• _ACTION ITEM_
From the first line of the entries below through the line bearing "Task: Click the Add Component button", write out each line exactly. Omit pictures.
START DATA TO PROCESS
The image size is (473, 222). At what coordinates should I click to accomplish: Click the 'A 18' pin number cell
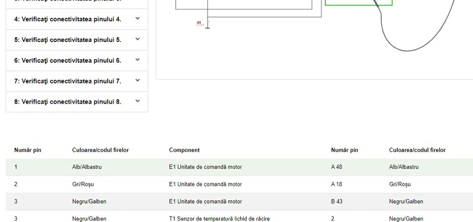click(337, 184)
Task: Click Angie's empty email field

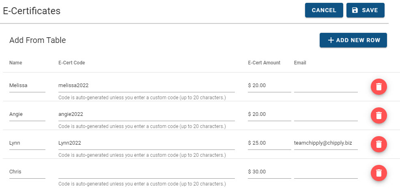Action: [x=326, y=115]
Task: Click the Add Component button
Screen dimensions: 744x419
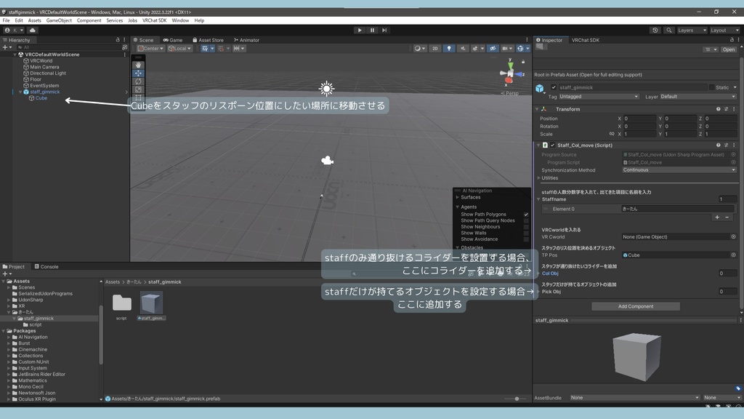Action: click(x=635, y=306)
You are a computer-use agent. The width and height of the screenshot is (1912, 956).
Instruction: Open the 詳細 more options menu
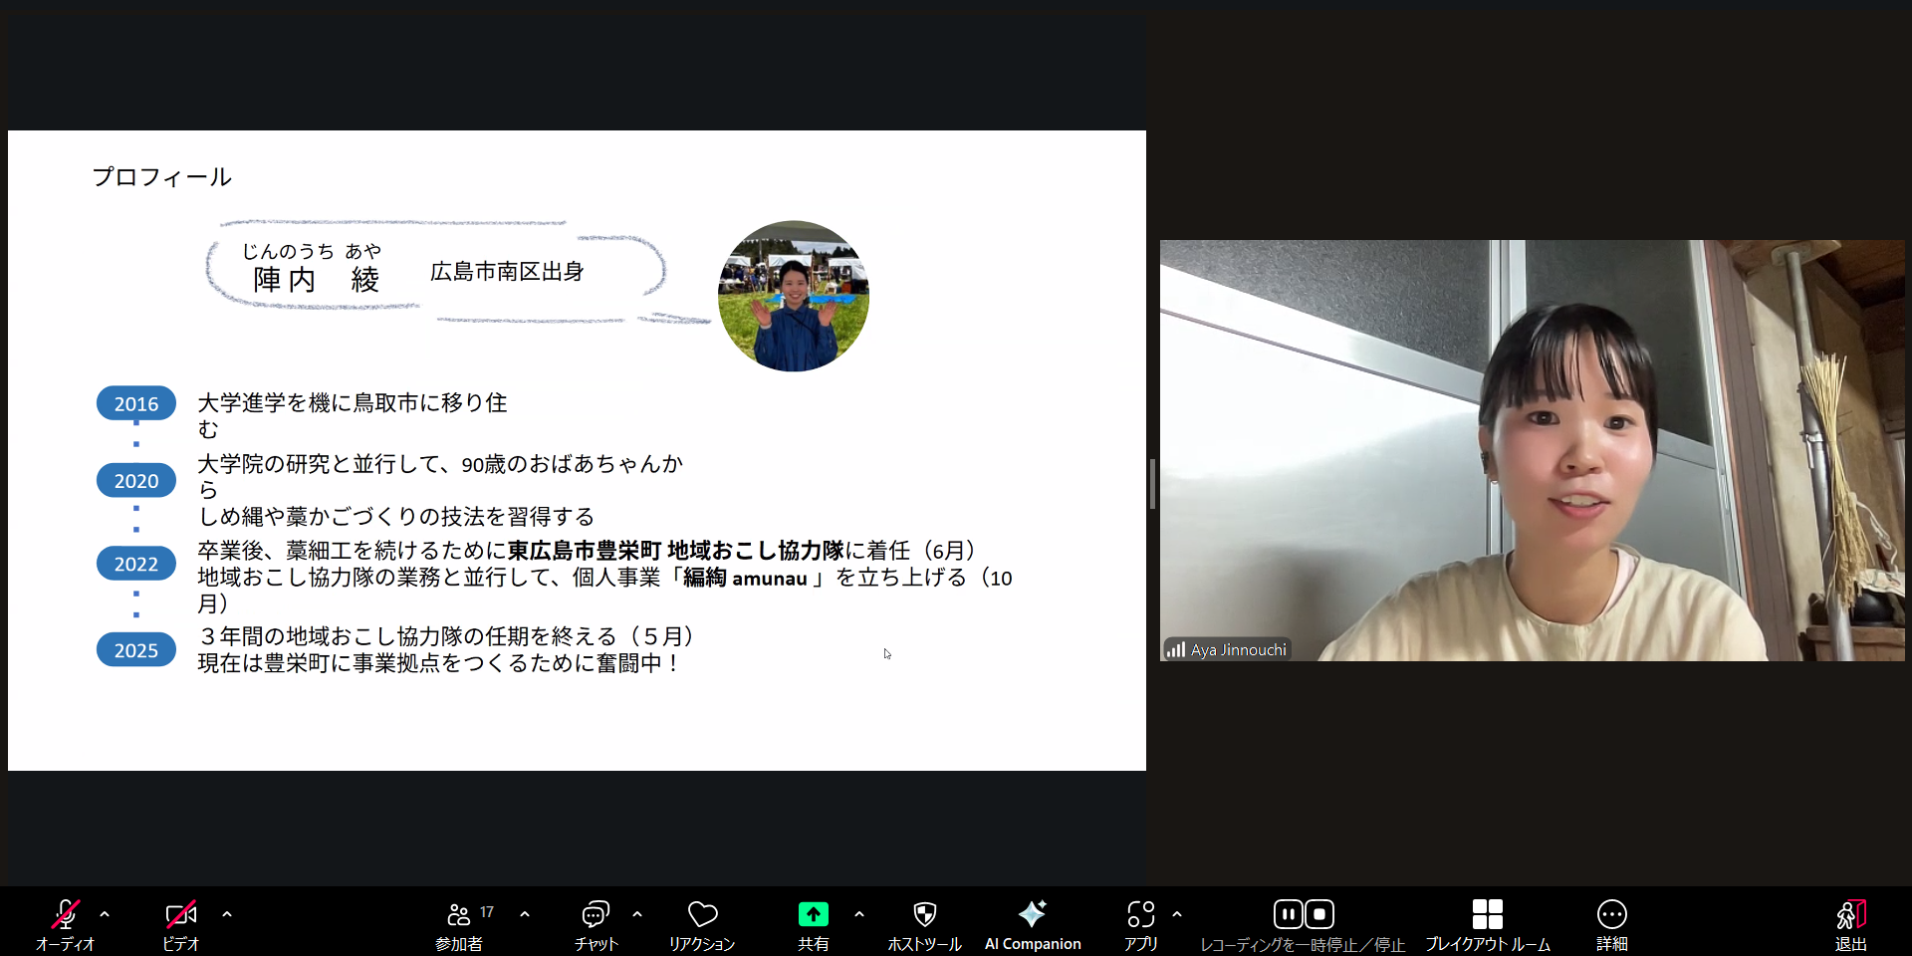click(1611, 923)
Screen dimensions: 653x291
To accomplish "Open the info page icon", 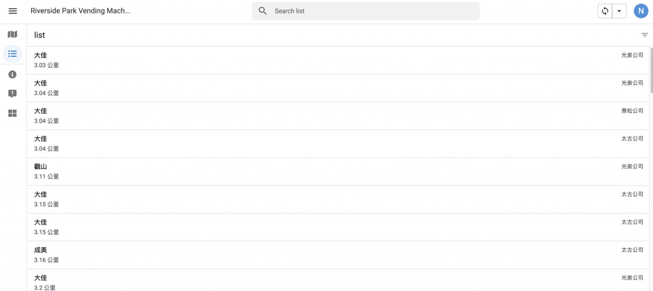I will tap(12, 75).

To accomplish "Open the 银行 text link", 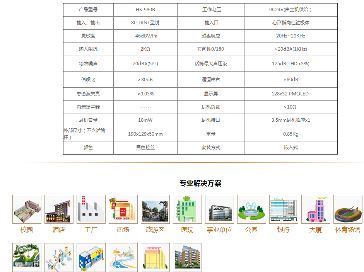I will tap(284, 230).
END DATA TO PROCESS
• _RESPONSE AREA_
The image size is (473, 222). At what coordinates should I click to accomplish: Click the 'A 18' pin number cell
click(337, 184)
Task: Click Angie's empty email field

Action: [x=326, y=115]
Task: Click the Add Component button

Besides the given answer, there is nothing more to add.